#### [Screenshot grounding data]
Content starts

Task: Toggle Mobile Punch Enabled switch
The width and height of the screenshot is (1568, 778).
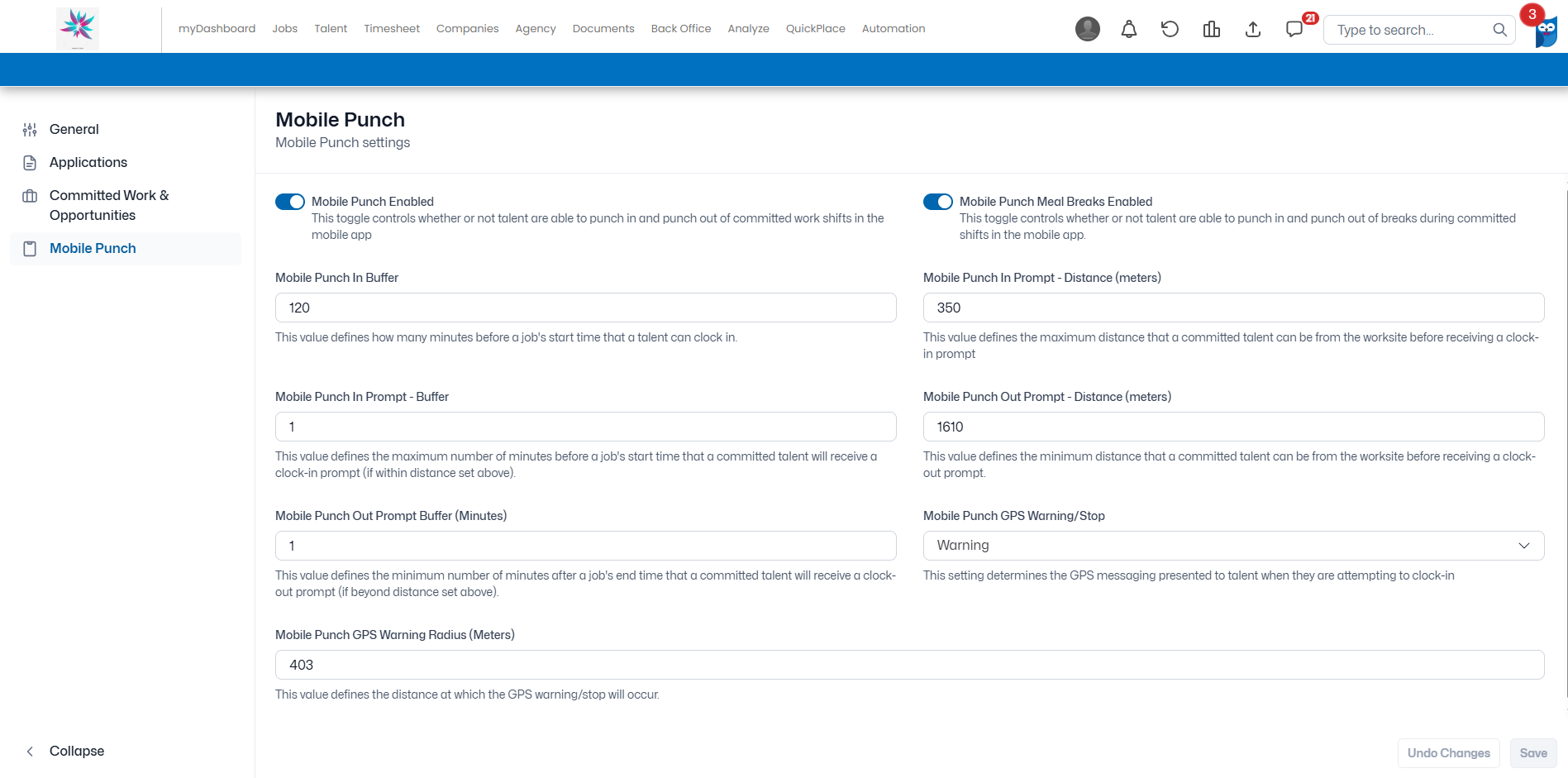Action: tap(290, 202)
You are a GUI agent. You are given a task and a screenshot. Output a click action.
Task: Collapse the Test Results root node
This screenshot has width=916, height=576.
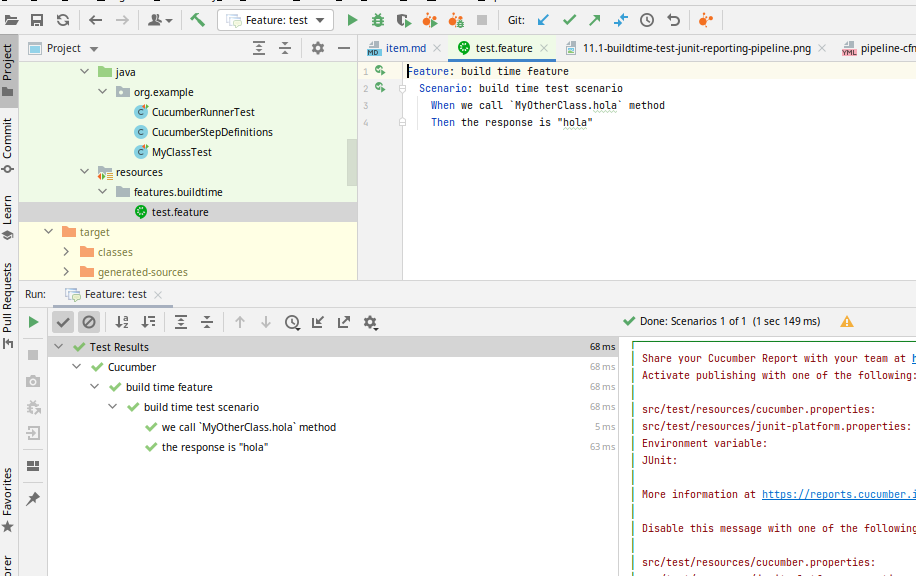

Content ends

#### [REQUIREMENT]
If a record contains a picture, leave the picture out; repeat the record itself exactly.

#### [ANSWER SPACE]
Task: Toggle Mobile Punch Enabled switch
The width and height of the screenshot is (1568, 778).
Action: tap(290, 202)
You are a GUI agent. You are given a task and a screenshot. Output a click action.
Task: Collapse the Test Results root node
This screenshot has width=916, height=576.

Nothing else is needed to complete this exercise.